**EXERCISE DESCRIPTION**. Write out, with no changes, every line starting at the one that contains "Select page 1 in bidders pagination" and ending at the last line of the data below. Leave pictures out.

**RECORDS PROVIDED**.

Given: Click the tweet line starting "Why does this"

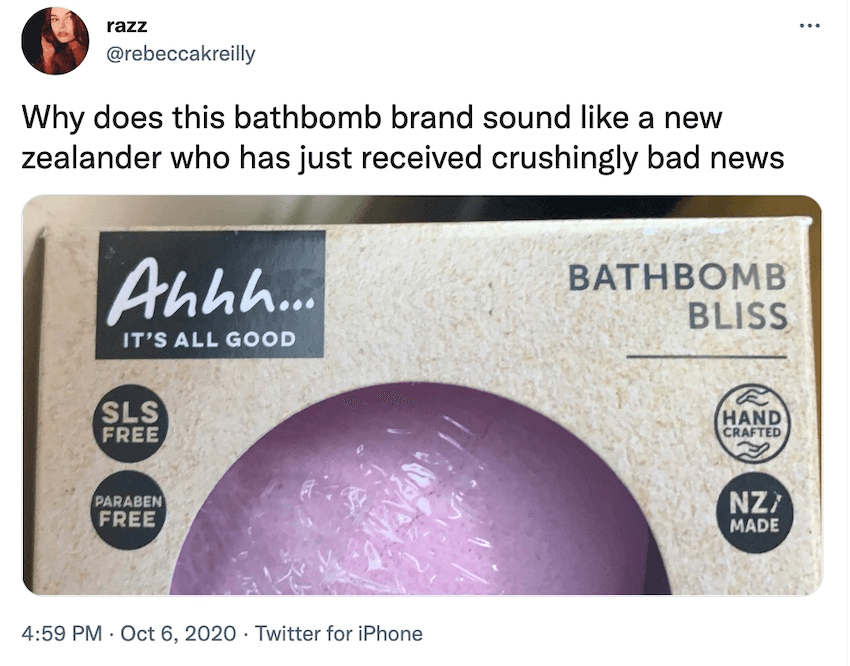Looking at the screenshot, I should pos(371,119).
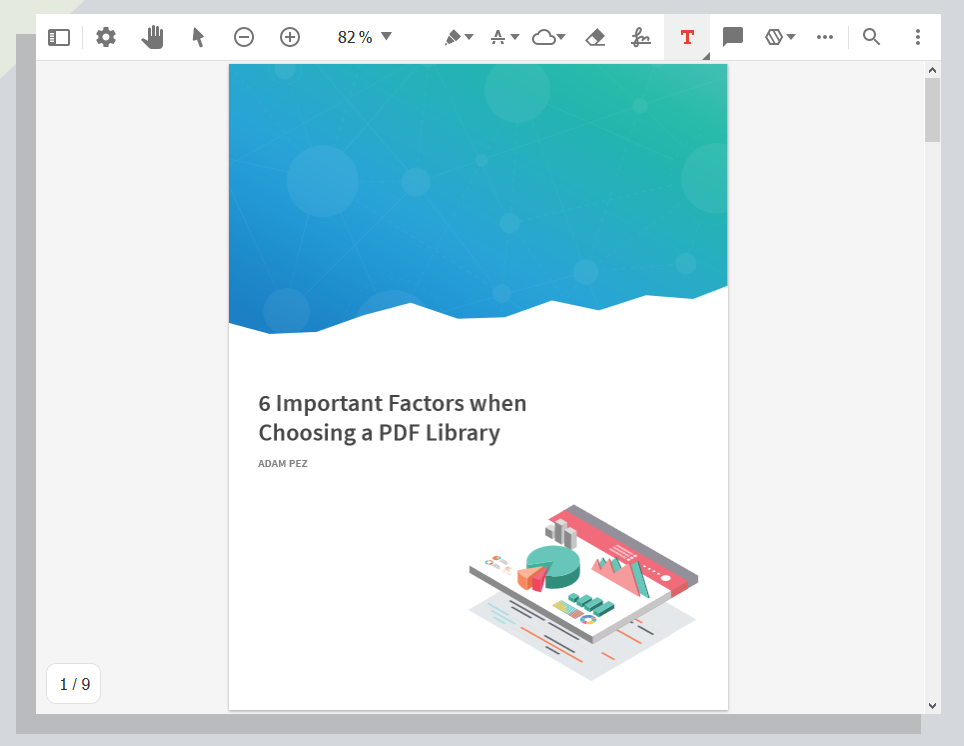Screen dimensions: 964x746
Task: Click the page indicator showing 1/9
Action: click(x=73, y=685)
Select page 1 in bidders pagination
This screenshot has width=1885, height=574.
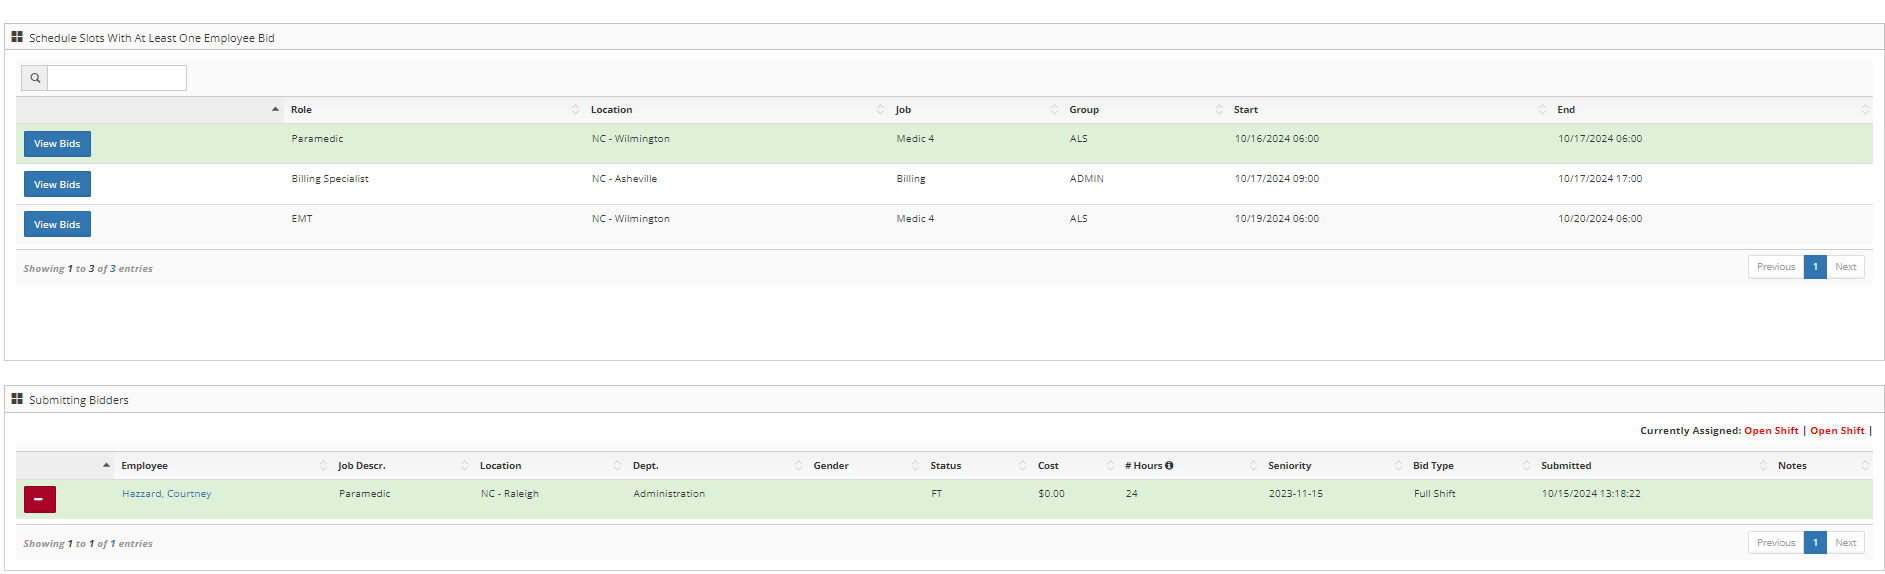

**RESPONSE TO THIS EXERCISE**.
Select page 1 in bidders pagination
This screenshot has width=1885, height=574.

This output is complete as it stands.